6.              FULFILLMENT AND CUSTOMER INFORMATION.

 The Company is solely responsible for processing and fulfillment of all orders of goods and services on the Company Site, which shall be governed by the terms and conditions established by the Company in its sole and absolute discretion. All information about such orders and the Customers are the sole and exclusive property of the Company.

 We will use commercially reasonable efforts to present accurate information, but we cannot guarantee the accuracy of prices or availability of products contained in the Advertisements. Accordingly, all of our rules, policies, and operating procedures concerning customer service, charges, and fees will apply to Customers. We may change our policies and operating procedures at any time. We have the right to accept or reject for any reason any order at the Company Site.

 The Company may need to interrupt your access to the Affiliate Program to perform maintenance or emergency services on a scheduled or unscheduled basis. You agree that your access may be affected by unanticipated or unscheduled downtime, for any reason, but that the Company shall have no liability for any damage or loss caused as a result of such downtime.

 Additionally, you agree that the Company may collect, process and sell certain information about you.

 7.              LIMITED LICENSE RIGHTS. 

 You agree to place one or more of the Links on the Affiliate Site. Links may contain logos, trademarks, service marks (collectively, “Marks”). Pursuant to this Agreement, the Company grants you a limited, non-exclusive, non-transferable and revocable license to display the Links on the Affiliate Site, and nowhere else, subject to the terms and conditions of this Agreement. 

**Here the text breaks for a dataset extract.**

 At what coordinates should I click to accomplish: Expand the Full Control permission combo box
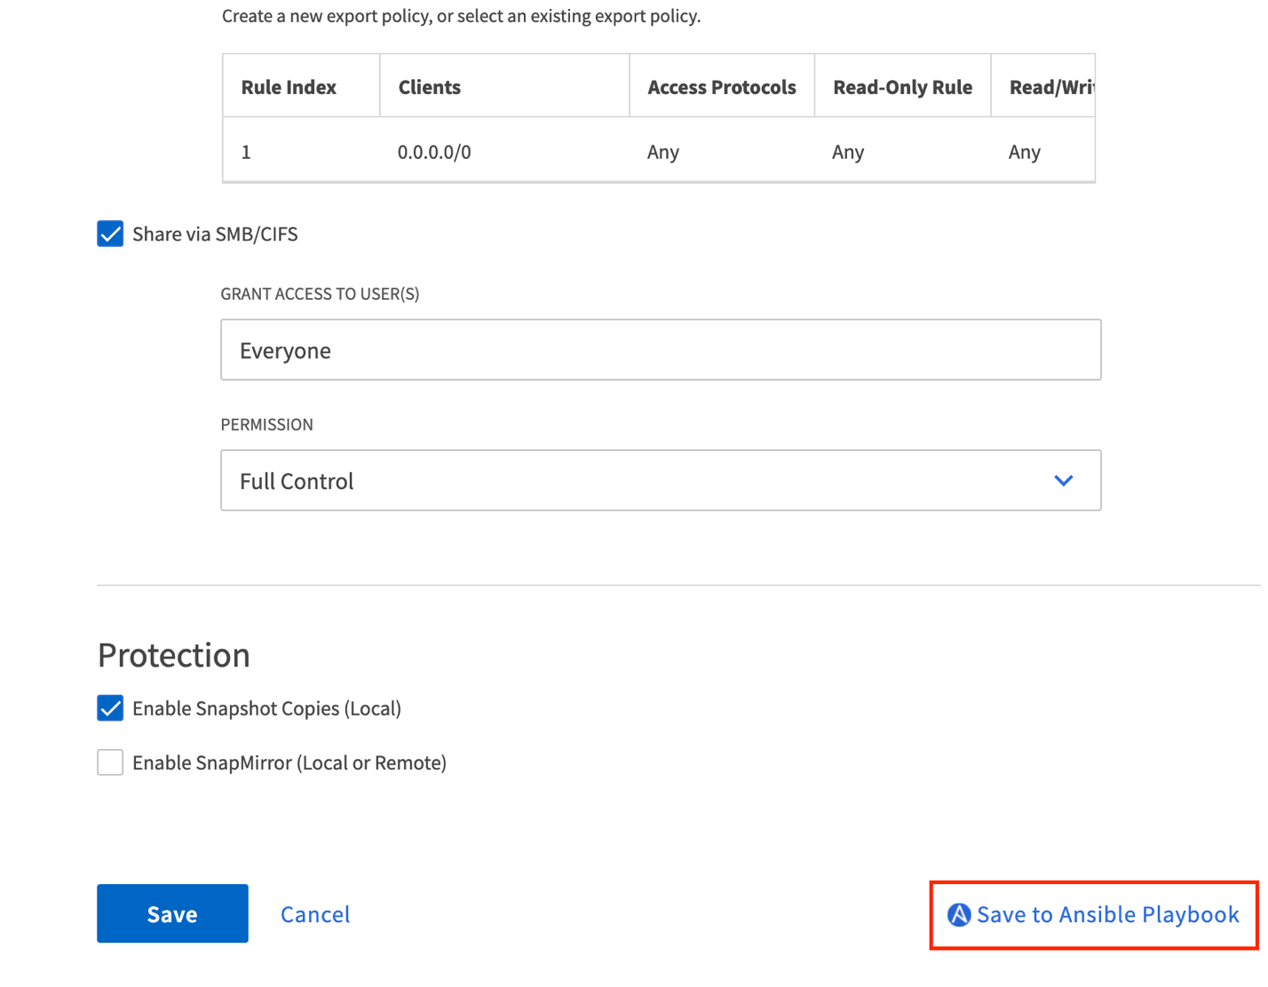coord(660,481)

 You may not use the Links or the Marks for any other purpose absent the express written consent of the Company. You may not change, add to or delete from the Links or Marks. You may not use the Marks independently of the Links for any purpose without the Company’s express written consent; and you may not use or present the Links in any manner that suggests the endorsement of or by any other goods, services, persons or entities without the express written consent of the Company. 

 In addition, you agree to not (a) acquire or attempt to acquire, register or attempt to register, make a claim to or in any way use domain names, trademarks, service marks, keywords, handles, screen names or other forms of identification incorporating the Marks; or (b) use the Marks in a way that suggests that the source of the Affiliate Site is the Company.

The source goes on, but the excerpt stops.